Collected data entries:

=== Section Start ===

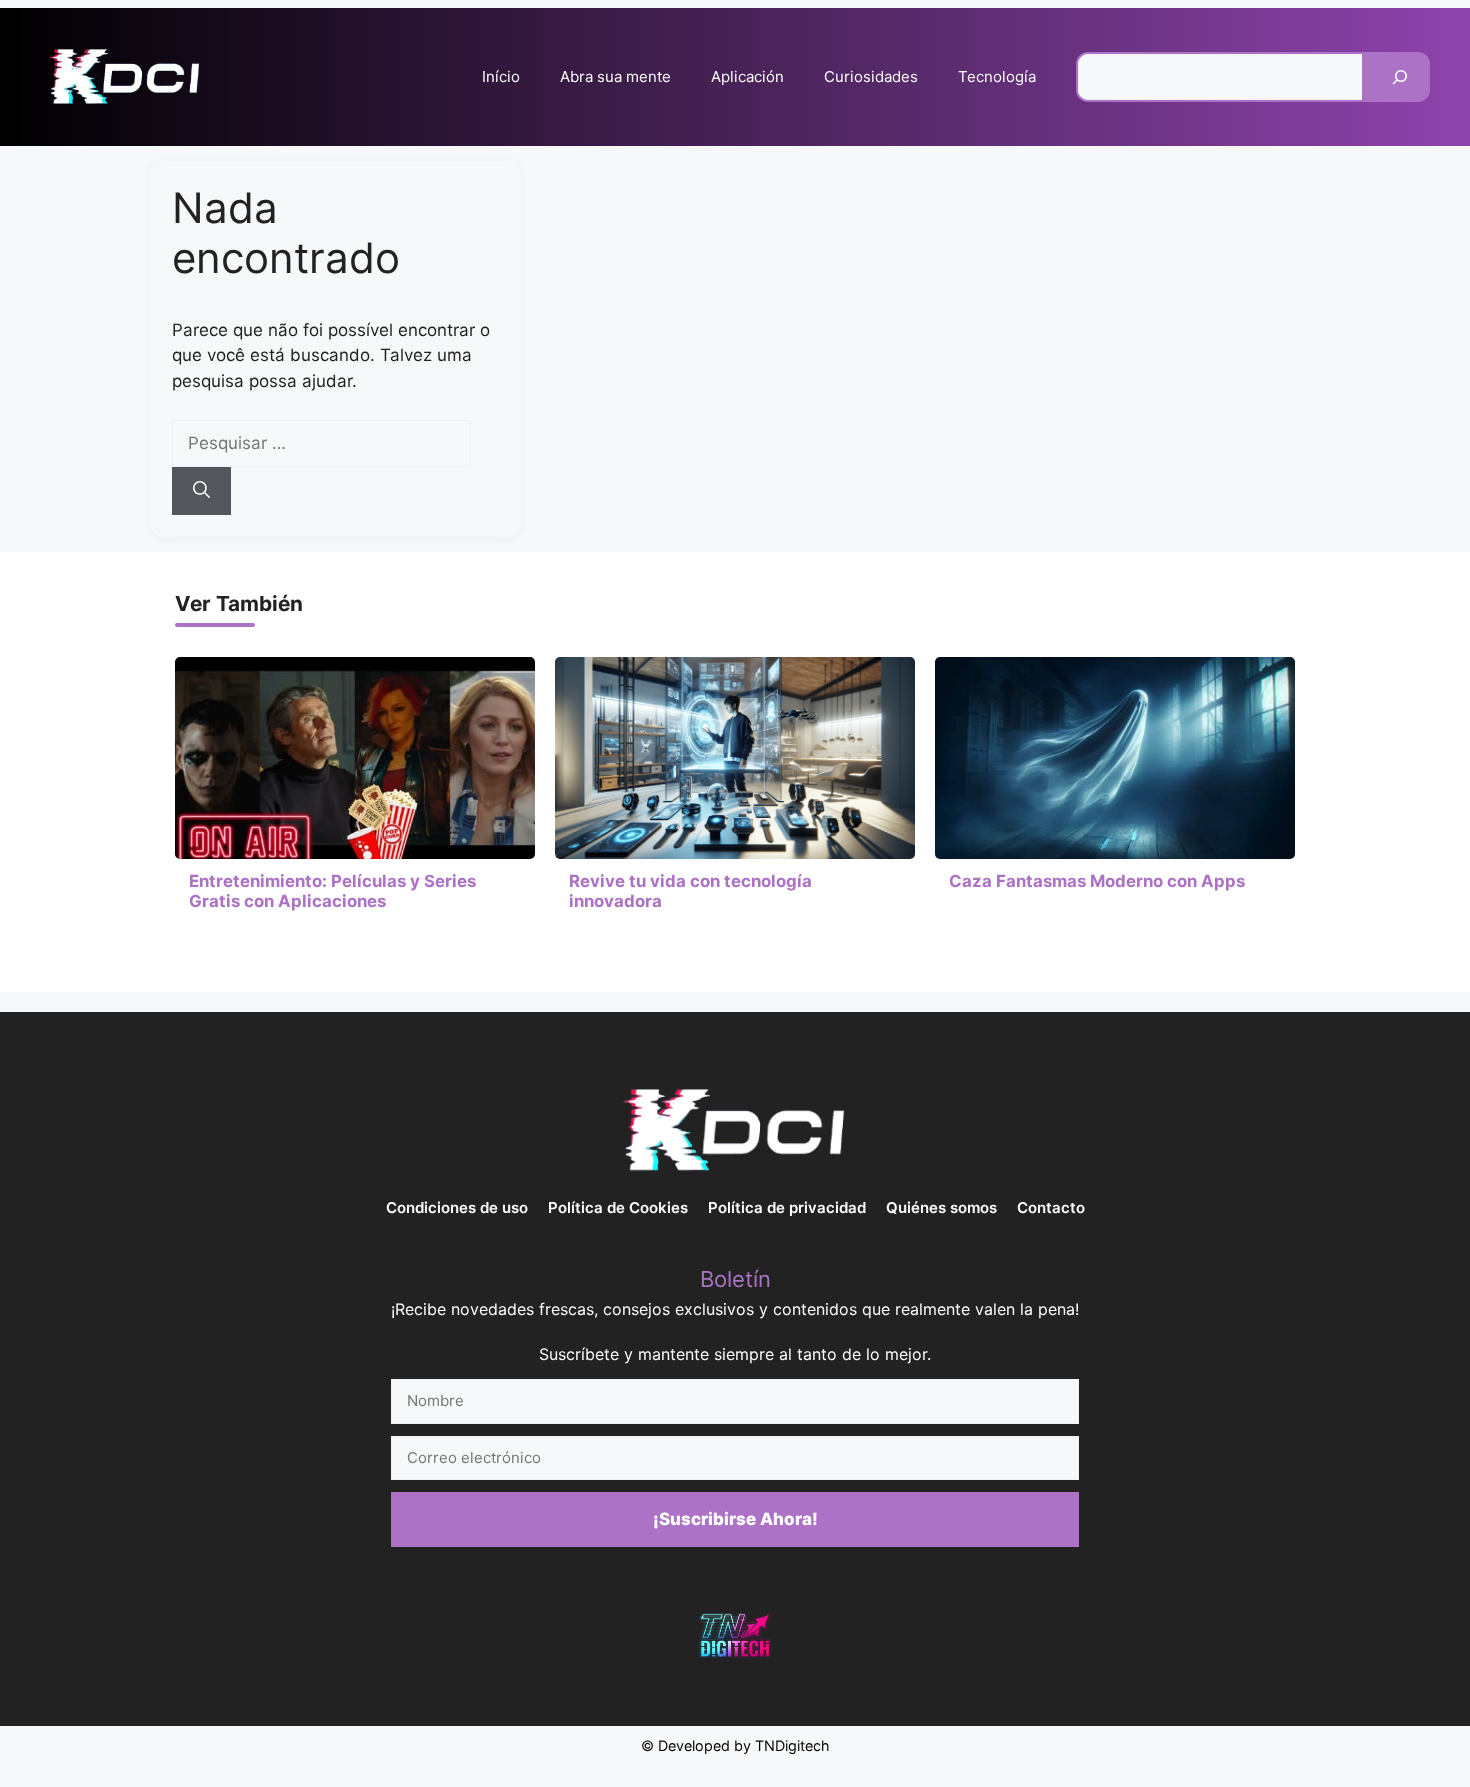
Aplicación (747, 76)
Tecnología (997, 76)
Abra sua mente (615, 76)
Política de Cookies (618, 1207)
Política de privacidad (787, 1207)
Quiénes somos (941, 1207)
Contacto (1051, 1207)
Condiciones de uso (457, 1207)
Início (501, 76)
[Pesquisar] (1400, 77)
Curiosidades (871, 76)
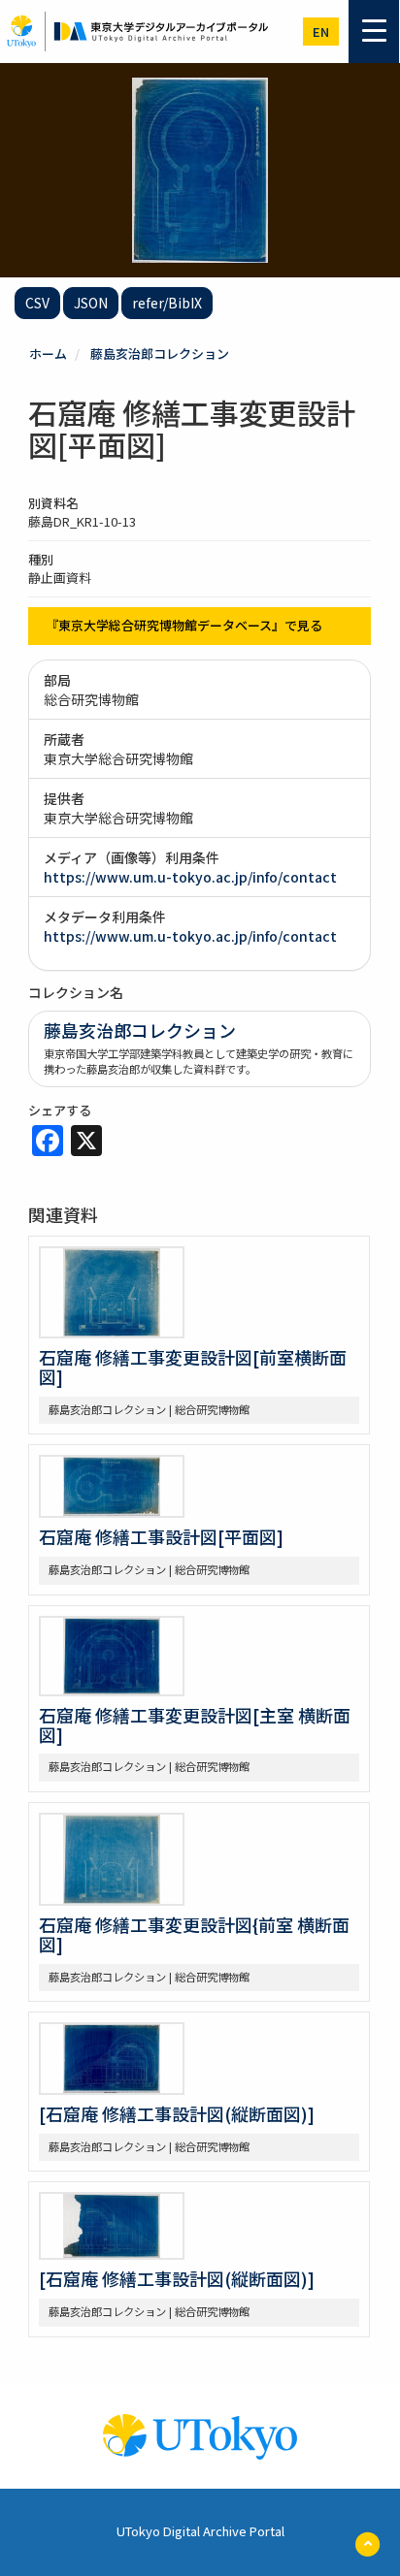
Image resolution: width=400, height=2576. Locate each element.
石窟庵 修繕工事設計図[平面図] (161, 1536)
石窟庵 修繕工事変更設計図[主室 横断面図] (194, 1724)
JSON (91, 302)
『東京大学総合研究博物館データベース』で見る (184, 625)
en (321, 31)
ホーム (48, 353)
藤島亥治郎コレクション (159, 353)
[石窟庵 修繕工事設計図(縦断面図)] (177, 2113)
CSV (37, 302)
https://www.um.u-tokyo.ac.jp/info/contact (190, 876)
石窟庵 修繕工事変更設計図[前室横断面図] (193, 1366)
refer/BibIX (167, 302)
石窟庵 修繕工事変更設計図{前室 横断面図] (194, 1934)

=== Section End ===

Instructions to follow =
Search the data for the string "修繕工事変更設計図" and copy out every line where it is found.

Exercise solution =
石窟庵 修繕工事変更設計図[主室 横断面図] (194, 1724)
石窟庵 修繕工事変更設計図[前室横断面図] (193, 1366)
石窟庵 修繕工事変更設計図{前室 横断面図] (194, 1934)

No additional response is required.